● **Work order**: An exact transcription of all the data is required.

● **Exercise materials**:
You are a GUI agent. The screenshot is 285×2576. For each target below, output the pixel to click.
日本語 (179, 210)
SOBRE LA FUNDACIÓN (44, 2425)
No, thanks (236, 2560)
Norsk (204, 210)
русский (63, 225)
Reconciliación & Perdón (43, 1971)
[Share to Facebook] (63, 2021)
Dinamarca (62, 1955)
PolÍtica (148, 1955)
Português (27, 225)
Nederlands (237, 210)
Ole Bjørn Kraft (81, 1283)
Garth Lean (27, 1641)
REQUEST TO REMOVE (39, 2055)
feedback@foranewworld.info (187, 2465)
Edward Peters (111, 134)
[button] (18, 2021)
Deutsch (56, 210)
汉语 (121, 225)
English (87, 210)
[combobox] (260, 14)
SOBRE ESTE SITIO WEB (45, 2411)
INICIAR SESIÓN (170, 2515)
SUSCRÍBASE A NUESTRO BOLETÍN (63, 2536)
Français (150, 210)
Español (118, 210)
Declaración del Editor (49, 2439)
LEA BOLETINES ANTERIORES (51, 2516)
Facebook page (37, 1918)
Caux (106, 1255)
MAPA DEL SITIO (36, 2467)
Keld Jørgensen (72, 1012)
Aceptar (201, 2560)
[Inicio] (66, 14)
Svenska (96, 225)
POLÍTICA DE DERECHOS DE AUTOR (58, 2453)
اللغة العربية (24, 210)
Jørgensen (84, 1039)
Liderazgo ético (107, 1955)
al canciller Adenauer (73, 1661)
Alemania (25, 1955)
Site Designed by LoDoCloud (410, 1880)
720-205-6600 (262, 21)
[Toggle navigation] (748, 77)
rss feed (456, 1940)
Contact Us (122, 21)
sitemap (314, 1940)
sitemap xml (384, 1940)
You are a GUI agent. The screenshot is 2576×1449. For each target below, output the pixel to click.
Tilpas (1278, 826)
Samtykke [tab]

● **Written solution**:
You are a GUI agent. The screenshot is 285×2576. For each target below, output the pixel to click.
日本語 (179, 210)
SOBRE LA FUNDACIÓN (44, 2425)
No, thanks (236, 2560)
Norsk (204, 210)
русский (63, 225)
Reconciliación & Perdón (43, 1971)
[Share to Facebook] (63, 2021)
Dinamarca (62, 1955)
PolÍtica (148, 1955)
Português (27, 225)
Nederlands (237, 210)
Ole Bjørn Kraft (81, 1283)
Garth Lean (27, 1641)
REQUEST TO REMOVE (39, 2055)
feedback@foranewworld.info (187, 2465)
Edward Peters (111, 134)
[button] (18, 2021)
Deutsch (56, 210)
汉语 (121, 225)
English (87, 210)
[combobox] (260, 14)
SOBRE ESTE SITIO WEB (45, 2411)
INICIAR SESIÓN (170, 2515)
SUSCRÍBASE A NUESTRO BOLETÍN (63, 2536)
Français (150, 210)
Español (118, 210)
Declaración del Editor (49, 2439)
LEA BOLETINES ANTERIORES (51, 2516)
Facebook page (37, 1918)
Caux (106, 1255)
MAPA DEL SITIO (36, 2467)
Keld Jørgensen (72, 1012)
Aceptar (201, 2560)
[Inicio] (66, 14)
Svenska (96, 225)
POLÍTICA DE DERECHOS DE AUTOR (58, 2453)
اللغة العربية (24, 210)
Jørgensen (84, 1039)
Liderazgo ético (107, 1955)
al canciller Adenauer (73, 1661)
Alemania (25, 1955)
Site Designed by LoDoCloud (410, 1880)
720-205-6600 (262, 21)
[Toggle navigation] (748, 77)
rss feed (456, 1940)
Contact Us (122, 21)
sitemap (314, 1940)
sitemap xml (384, 1940)
You are a GUI agent. The screenshot is 2576×1449. For each target below, output the pixel to click.
Tilpas (1278, 826)
Samtykke [tab]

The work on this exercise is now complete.